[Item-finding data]
————————

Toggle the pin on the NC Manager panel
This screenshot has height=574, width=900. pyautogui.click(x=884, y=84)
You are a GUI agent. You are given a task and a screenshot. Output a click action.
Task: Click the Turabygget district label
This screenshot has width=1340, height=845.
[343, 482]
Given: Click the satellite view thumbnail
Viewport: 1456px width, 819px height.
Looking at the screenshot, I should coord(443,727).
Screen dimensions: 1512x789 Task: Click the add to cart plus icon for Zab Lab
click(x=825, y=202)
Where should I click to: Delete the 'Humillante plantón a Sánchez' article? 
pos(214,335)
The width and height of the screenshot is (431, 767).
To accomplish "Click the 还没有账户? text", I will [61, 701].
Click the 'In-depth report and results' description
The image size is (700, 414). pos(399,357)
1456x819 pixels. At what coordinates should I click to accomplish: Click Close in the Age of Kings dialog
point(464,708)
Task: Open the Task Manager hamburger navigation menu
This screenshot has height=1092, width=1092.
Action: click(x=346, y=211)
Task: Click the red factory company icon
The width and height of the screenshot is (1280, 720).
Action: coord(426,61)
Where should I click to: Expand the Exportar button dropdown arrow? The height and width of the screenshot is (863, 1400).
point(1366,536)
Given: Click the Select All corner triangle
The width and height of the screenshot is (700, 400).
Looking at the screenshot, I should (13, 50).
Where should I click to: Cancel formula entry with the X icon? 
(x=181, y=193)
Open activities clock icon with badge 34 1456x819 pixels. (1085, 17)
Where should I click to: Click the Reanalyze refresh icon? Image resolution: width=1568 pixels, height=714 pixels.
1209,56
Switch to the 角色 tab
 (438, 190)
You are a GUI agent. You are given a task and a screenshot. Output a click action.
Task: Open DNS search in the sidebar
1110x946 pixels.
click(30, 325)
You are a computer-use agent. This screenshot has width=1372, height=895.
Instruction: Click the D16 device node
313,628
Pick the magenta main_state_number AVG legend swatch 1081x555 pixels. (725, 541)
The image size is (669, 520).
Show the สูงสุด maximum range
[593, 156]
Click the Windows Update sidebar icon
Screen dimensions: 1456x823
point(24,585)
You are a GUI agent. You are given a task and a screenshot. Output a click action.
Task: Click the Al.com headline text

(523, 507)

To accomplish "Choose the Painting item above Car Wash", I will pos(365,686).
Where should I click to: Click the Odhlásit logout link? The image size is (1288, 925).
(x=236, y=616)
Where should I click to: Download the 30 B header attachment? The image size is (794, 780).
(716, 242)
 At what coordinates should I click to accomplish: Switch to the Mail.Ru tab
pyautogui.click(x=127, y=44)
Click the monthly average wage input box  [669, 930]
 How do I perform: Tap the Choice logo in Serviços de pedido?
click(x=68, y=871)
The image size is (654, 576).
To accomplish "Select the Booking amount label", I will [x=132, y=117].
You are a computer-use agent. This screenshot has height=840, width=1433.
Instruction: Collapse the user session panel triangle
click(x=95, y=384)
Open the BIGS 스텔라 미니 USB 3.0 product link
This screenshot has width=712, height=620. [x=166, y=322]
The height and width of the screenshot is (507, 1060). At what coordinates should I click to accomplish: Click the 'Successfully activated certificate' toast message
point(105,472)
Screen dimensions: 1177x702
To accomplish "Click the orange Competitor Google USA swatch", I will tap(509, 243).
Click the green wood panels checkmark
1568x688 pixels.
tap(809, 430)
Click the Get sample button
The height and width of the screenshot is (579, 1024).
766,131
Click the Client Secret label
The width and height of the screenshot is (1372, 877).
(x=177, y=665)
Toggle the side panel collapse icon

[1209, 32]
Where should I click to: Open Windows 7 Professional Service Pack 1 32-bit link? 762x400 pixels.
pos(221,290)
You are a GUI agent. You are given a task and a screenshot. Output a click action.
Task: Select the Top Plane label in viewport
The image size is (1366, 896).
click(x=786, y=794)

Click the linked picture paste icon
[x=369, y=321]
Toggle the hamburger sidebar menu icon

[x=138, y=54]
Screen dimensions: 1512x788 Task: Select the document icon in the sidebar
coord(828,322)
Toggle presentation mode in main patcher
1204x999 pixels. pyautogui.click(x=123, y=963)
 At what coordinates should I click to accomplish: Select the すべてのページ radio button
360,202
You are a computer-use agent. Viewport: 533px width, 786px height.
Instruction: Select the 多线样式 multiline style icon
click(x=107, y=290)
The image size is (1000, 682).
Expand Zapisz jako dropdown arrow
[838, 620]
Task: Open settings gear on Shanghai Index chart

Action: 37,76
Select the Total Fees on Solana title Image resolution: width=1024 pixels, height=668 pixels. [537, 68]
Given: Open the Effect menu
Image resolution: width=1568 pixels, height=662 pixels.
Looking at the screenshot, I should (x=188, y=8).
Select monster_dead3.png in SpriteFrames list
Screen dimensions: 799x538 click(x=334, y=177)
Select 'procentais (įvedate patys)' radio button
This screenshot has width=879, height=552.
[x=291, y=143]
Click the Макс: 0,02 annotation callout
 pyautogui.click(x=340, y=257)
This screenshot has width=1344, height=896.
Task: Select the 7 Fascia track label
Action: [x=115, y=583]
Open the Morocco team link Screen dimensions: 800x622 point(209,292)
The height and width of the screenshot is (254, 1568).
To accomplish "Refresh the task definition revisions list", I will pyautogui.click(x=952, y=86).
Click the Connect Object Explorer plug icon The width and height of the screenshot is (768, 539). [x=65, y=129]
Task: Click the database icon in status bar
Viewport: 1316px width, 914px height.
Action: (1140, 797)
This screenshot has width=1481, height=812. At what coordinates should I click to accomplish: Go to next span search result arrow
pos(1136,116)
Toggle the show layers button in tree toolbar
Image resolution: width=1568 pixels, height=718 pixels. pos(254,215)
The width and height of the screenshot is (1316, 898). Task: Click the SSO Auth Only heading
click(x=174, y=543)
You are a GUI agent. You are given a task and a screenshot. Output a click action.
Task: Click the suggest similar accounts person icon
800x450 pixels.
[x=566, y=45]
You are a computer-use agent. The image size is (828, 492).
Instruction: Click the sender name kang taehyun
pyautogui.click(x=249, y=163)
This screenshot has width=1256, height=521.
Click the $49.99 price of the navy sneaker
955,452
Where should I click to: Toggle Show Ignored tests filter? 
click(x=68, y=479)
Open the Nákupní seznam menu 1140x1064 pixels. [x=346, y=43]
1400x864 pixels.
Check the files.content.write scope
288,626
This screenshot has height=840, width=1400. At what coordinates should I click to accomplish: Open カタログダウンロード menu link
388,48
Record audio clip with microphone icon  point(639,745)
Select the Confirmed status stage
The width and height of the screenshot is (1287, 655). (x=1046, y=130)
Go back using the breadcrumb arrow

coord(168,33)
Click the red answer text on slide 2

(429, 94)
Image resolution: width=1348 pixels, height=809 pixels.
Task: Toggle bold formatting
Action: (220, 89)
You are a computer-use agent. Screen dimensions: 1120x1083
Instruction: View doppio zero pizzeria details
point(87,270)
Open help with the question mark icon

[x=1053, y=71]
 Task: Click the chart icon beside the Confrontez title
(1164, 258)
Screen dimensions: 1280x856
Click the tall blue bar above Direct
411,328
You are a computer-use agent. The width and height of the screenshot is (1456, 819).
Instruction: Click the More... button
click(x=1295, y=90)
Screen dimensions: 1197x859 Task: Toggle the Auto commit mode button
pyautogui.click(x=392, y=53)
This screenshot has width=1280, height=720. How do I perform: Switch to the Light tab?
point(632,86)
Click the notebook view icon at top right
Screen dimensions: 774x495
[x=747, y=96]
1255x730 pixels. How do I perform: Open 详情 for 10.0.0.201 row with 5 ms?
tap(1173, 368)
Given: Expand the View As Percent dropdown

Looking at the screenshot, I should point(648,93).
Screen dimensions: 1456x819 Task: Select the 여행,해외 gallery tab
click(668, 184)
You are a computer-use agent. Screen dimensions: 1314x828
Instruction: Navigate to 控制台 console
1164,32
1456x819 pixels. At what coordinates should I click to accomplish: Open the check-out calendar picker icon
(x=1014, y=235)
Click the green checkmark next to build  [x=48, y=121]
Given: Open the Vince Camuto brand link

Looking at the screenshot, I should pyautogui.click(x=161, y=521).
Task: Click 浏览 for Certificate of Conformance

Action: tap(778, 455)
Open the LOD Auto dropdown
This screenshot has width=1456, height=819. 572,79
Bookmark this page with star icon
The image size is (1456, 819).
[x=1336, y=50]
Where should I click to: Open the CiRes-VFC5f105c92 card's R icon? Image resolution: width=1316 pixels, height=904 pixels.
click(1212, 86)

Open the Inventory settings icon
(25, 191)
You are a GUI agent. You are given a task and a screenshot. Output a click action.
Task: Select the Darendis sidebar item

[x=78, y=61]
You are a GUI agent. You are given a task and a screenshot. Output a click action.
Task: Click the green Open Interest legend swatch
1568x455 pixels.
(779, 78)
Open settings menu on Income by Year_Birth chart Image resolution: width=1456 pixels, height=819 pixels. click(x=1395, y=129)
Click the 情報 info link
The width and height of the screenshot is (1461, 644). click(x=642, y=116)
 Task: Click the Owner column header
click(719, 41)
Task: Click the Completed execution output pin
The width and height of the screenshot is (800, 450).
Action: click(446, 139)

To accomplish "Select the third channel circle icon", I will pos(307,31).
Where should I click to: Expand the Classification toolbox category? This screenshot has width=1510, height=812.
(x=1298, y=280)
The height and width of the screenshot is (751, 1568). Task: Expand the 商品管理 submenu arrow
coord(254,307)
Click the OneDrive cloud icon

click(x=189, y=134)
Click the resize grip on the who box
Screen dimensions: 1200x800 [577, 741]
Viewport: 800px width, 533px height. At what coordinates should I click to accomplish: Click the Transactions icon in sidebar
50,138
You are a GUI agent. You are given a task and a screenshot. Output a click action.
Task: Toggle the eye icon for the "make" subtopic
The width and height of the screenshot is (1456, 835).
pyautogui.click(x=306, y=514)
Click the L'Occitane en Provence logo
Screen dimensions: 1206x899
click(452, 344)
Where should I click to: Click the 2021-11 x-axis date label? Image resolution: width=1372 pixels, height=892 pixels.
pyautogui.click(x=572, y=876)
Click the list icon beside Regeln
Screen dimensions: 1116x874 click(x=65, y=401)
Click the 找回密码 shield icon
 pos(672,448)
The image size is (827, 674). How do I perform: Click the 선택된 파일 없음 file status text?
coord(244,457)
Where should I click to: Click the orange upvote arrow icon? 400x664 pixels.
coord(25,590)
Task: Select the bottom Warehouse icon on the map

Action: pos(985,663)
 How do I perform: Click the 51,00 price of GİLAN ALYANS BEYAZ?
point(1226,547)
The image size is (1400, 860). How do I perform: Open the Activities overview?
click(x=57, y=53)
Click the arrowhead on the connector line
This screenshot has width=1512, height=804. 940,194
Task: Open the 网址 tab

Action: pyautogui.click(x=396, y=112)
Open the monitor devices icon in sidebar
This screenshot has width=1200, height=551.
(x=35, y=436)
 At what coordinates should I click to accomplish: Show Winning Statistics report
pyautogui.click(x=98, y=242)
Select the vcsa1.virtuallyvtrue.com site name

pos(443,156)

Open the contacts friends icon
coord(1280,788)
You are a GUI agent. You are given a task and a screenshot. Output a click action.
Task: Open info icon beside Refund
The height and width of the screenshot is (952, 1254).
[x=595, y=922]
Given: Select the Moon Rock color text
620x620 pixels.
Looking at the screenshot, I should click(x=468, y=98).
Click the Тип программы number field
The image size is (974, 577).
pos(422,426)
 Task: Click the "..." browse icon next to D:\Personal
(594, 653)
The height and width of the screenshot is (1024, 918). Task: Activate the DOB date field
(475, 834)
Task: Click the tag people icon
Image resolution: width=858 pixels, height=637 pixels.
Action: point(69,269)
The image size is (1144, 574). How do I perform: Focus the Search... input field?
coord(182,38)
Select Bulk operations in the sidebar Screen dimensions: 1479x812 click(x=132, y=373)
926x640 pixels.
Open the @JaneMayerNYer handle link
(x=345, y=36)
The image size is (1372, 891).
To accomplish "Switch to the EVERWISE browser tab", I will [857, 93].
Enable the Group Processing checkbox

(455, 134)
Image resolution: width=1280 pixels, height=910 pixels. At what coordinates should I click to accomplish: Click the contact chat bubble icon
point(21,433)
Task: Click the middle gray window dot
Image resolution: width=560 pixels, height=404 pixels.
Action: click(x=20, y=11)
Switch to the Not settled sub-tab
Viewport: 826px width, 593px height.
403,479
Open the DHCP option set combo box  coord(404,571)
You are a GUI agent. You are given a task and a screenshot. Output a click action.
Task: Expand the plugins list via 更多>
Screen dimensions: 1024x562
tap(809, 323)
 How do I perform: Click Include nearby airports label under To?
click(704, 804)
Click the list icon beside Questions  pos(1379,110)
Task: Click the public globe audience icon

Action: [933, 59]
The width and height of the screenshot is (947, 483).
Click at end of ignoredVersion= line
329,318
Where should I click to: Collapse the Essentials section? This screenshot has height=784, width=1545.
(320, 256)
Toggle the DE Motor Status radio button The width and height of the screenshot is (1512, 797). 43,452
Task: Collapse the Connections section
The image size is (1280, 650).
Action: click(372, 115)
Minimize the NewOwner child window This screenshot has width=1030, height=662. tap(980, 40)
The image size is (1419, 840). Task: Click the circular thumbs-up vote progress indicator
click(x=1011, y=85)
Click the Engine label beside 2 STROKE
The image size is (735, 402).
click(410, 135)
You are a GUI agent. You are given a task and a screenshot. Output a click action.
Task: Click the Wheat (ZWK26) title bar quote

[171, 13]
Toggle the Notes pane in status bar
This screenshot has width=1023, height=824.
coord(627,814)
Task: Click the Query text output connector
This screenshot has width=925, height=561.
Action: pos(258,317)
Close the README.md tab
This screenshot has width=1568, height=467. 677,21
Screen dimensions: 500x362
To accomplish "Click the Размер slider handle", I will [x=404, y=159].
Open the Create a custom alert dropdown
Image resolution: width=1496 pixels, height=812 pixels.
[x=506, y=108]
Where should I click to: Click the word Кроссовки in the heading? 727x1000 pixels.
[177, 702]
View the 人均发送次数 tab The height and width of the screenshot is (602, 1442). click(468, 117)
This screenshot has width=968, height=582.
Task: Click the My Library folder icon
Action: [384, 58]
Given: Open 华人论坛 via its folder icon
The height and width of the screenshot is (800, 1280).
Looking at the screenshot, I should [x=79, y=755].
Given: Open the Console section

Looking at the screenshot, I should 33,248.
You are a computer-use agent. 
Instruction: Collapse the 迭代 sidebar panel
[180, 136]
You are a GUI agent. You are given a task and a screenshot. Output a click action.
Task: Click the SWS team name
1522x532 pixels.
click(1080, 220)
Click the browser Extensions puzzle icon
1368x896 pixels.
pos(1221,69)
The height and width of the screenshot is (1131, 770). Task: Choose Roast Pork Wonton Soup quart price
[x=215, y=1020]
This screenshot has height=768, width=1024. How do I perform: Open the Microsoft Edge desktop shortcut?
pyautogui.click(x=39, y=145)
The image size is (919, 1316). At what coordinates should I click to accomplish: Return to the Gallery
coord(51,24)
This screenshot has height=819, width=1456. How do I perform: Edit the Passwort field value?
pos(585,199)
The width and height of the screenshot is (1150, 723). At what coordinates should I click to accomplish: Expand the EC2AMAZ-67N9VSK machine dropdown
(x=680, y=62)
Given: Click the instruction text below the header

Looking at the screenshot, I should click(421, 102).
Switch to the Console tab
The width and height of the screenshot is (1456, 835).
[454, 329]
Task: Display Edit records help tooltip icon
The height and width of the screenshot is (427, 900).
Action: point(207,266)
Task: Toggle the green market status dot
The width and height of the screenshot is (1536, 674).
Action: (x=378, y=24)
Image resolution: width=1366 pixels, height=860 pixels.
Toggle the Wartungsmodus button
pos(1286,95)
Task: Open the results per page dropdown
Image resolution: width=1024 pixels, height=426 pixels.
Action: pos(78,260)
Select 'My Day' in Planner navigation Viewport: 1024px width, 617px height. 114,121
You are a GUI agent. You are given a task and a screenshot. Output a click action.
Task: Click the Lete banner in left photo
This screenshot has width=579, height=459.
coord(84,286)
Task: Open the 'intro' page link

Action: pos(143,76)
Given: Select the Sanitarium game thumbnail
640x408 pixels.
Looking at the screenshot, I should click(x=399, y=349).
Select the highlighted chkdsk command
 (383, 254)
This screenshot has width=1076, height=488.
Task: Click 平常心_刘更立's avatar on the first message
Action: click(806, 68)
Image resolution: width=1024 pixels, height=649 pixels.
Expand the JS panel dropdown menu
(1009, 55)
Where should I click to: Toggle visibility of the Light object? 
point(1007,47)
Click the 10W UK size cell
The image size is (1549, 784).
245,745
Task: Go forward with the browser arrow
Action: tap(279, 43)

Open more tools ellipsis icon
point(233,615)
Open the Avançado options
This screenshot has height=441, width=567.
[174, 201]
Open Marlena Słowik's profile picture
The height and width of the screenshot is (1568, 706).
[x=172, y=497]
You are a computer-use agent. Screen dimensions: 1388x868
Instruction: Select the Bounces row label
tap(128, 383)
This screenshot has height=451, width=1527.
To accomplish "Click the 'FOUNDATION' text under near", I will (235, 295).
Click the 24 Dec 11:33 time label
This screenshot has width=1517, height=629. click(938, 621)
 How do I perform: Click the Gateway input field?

————————

* Short exercise
Copy out the lines of the data verbatim, from the line containing "Click the 10W UK size cell" through the end of the data.

* Exercise answer
Click the 10W UK size cell
The image size is (1549, 784).
245,745
Task: Go forward with the browser arrow
Action: tap(279, 43)

Open more tools ellipsis icon
point(233,615)
Open the Avançado options
This screenshot has height=441, width=567.
[174, 201]
Open Marlena Słowik's profile picture
The height and width of the screenshot is (1568, 706).
[x=172, y=497]
You are a computer-use agent. Screen dimensions: 1388x868
Instruction: Select the Bounces row label
tap(128, 383)
This screenshot has height=451, width=1527.
To accomplish "Click the 'FOUNDATION' text under near", I will (235, 295).
Click the 24 Dec 11:33 time label
This screenshot has width=1517, height=629. click(938, 621)
 How do I perform: Click the Gateway input field?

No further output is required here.